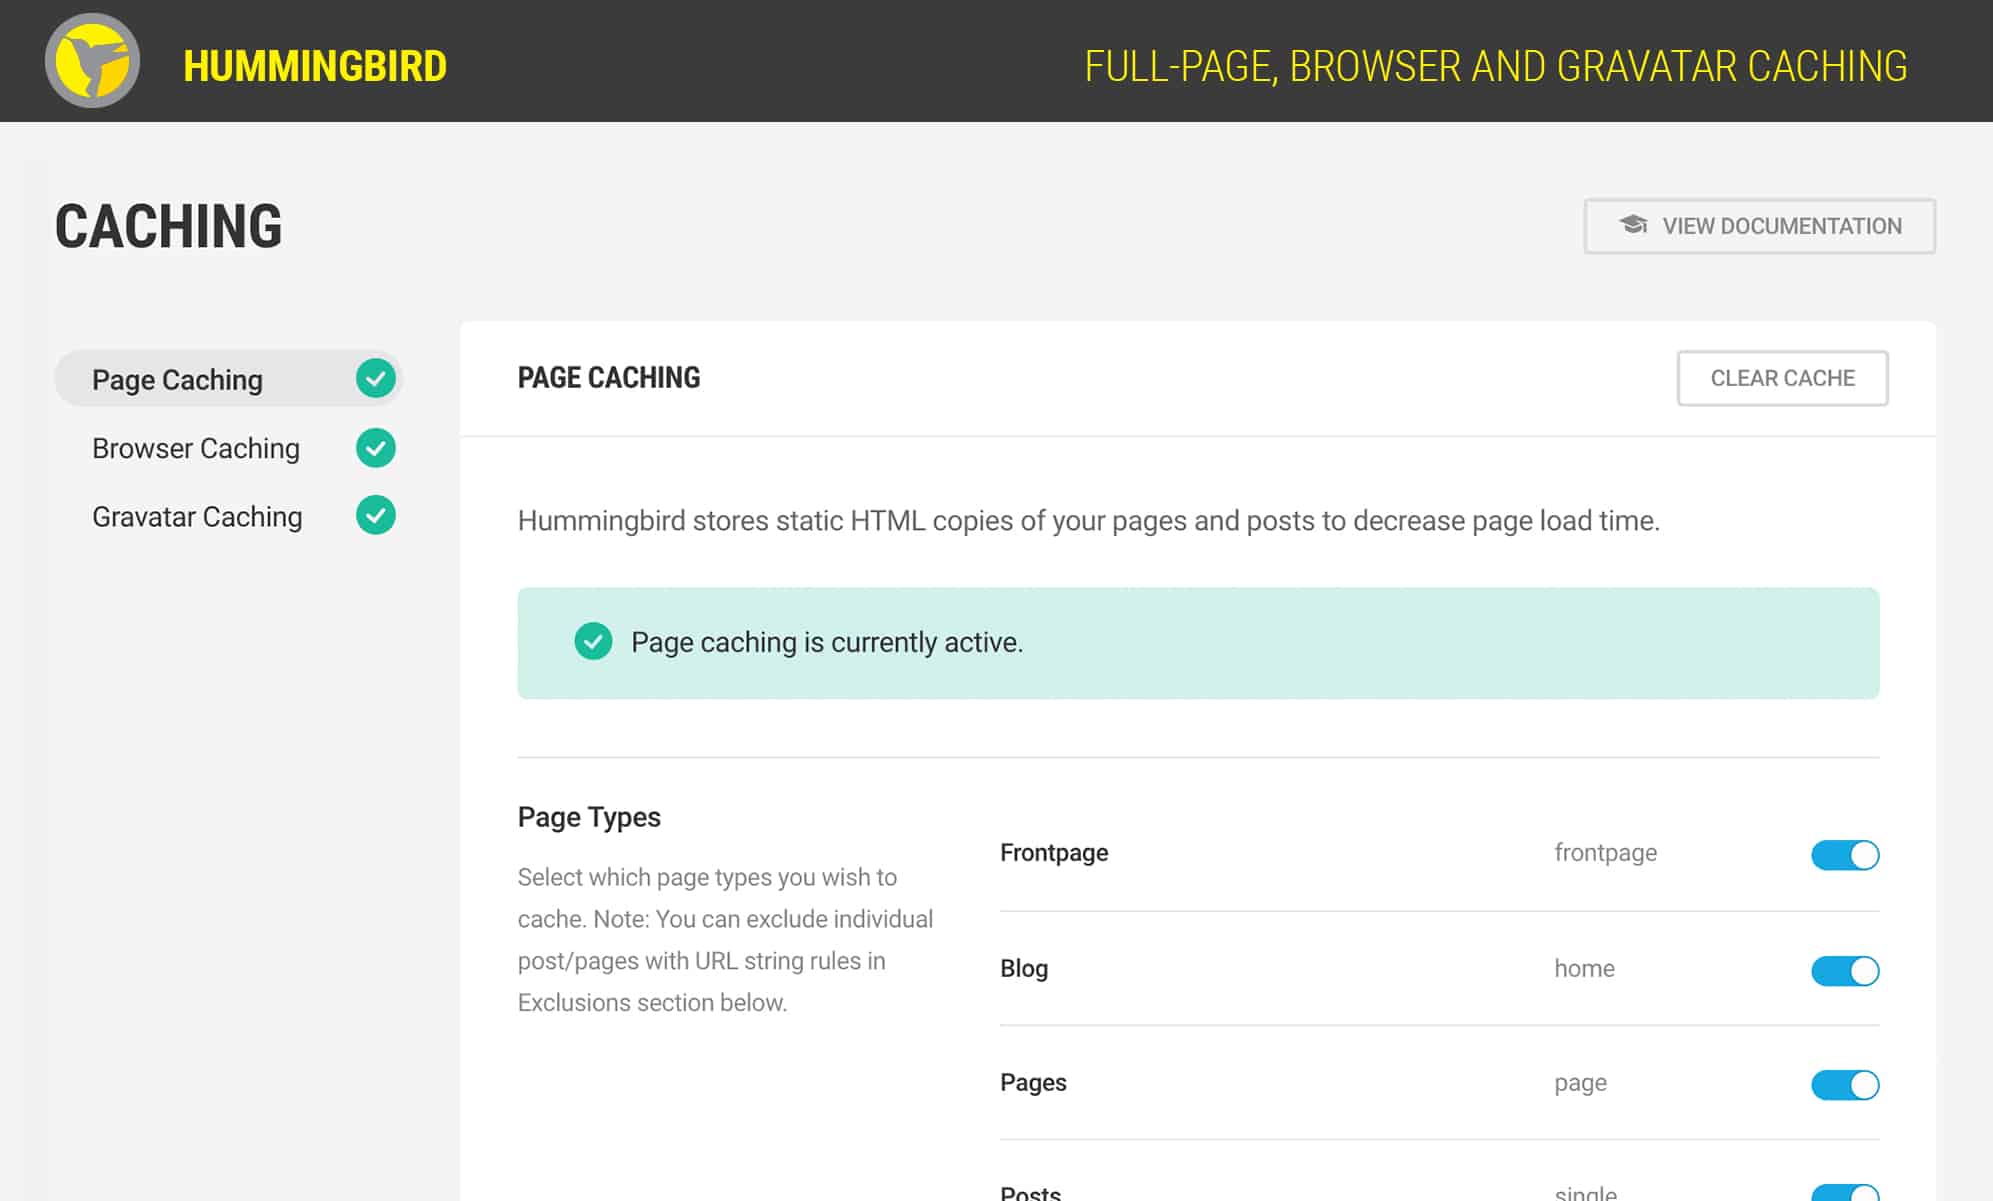This screenshot has height=1201, width=1993.
Task: Click the checkmark inside the active caching notice
Action: pos(592,642)
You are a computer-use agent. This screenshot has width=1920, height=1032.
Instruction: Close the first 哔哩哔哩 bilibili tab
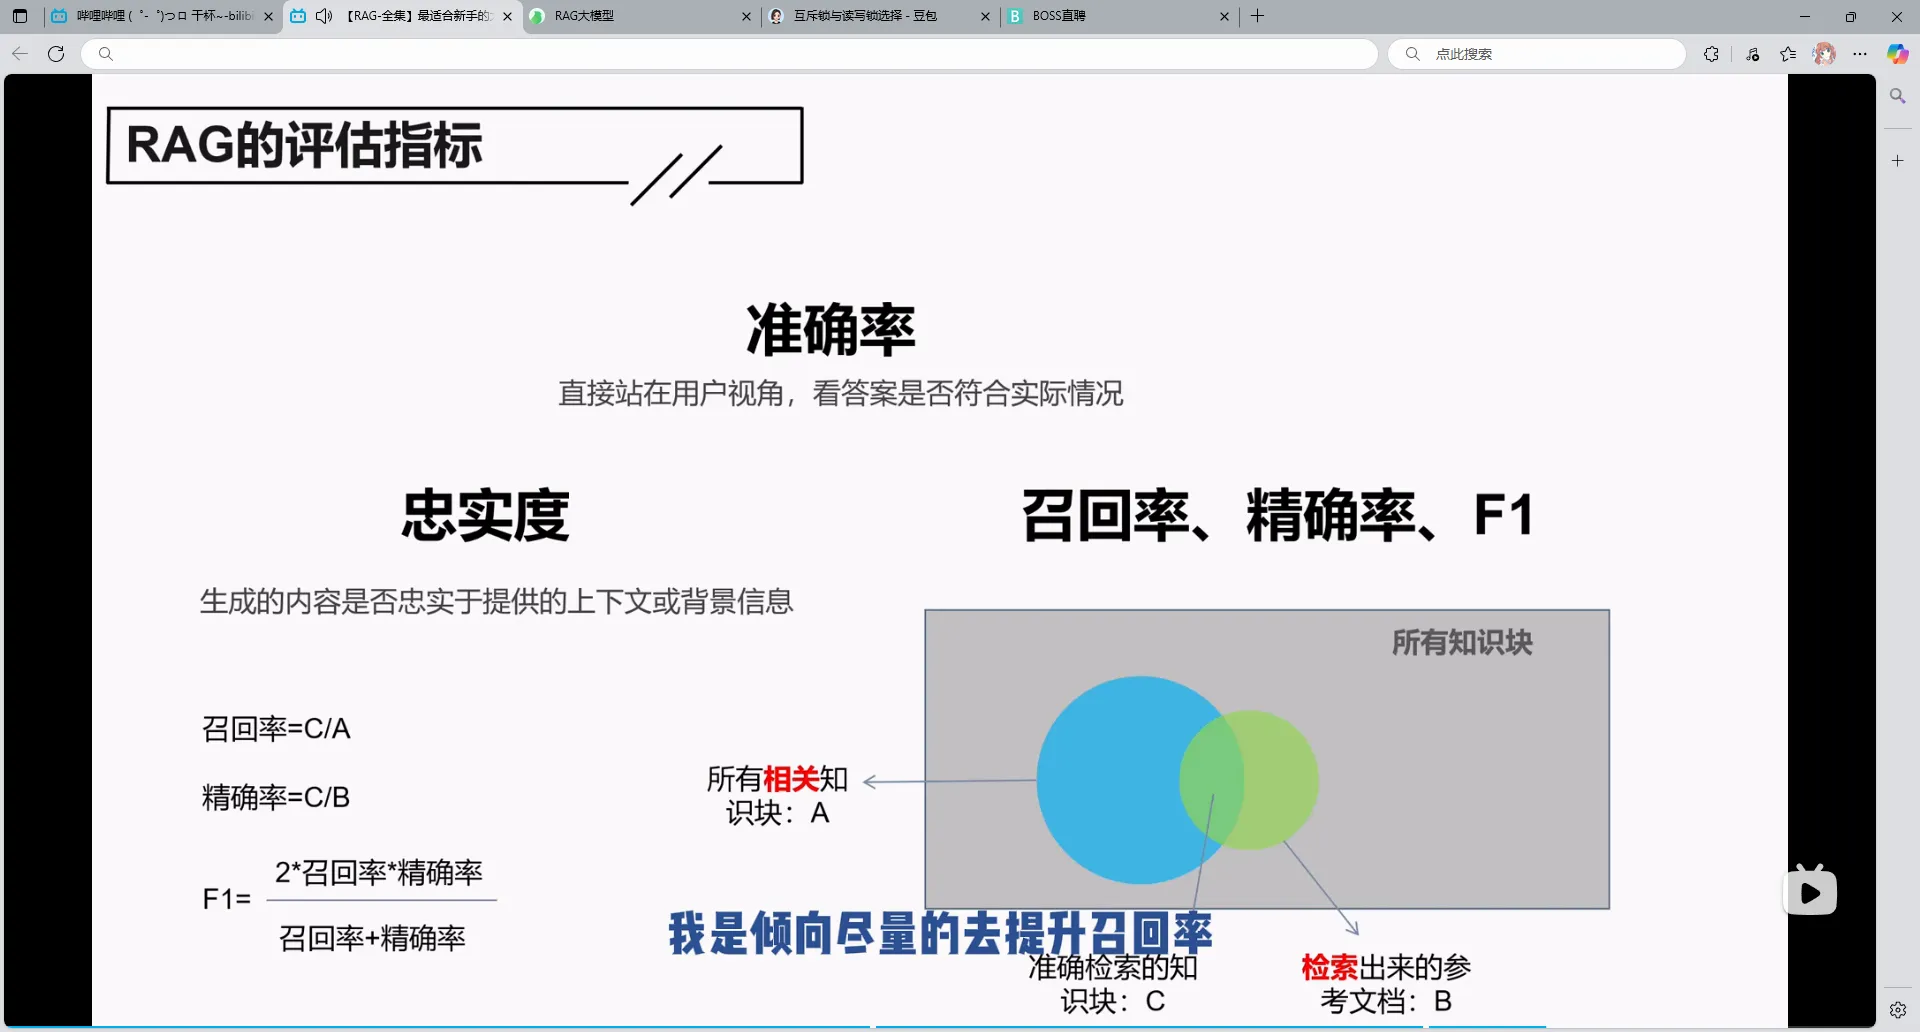click(268, 16)
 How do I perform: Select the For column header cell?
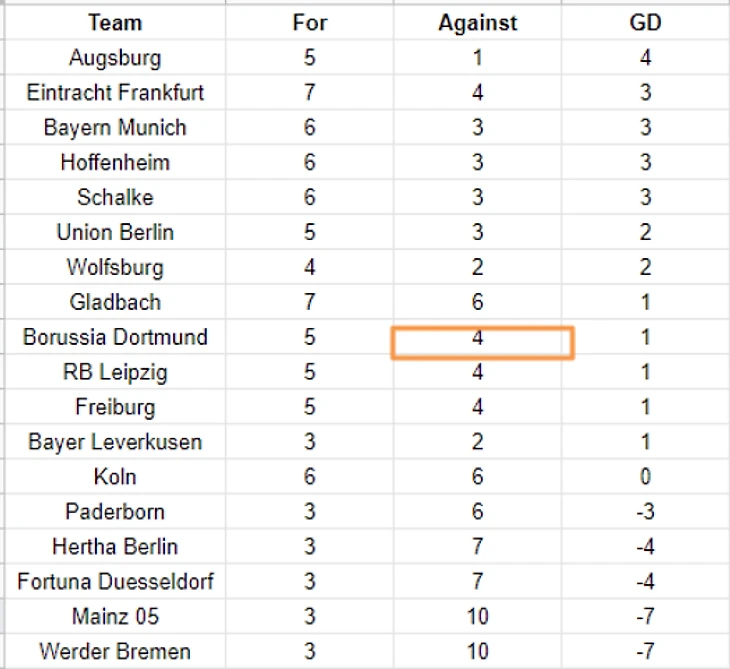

#####

Put the entries from the line containing "You are a computer-use" through the end of the entries into a Markdown table with the columns Row and Line, skipping blank lines and leaving out the pictures.

| Row | Line |
|---|---|
| 1 | You are a computer-use agent. This screenshot has width=1920, height=1032. |
| 2 | Instruction: Close the first 哔哩哔哩 bilibili tab |
| 3 | click(268, 16) |
| 4 |  How do I perform: Select the For column header cell? |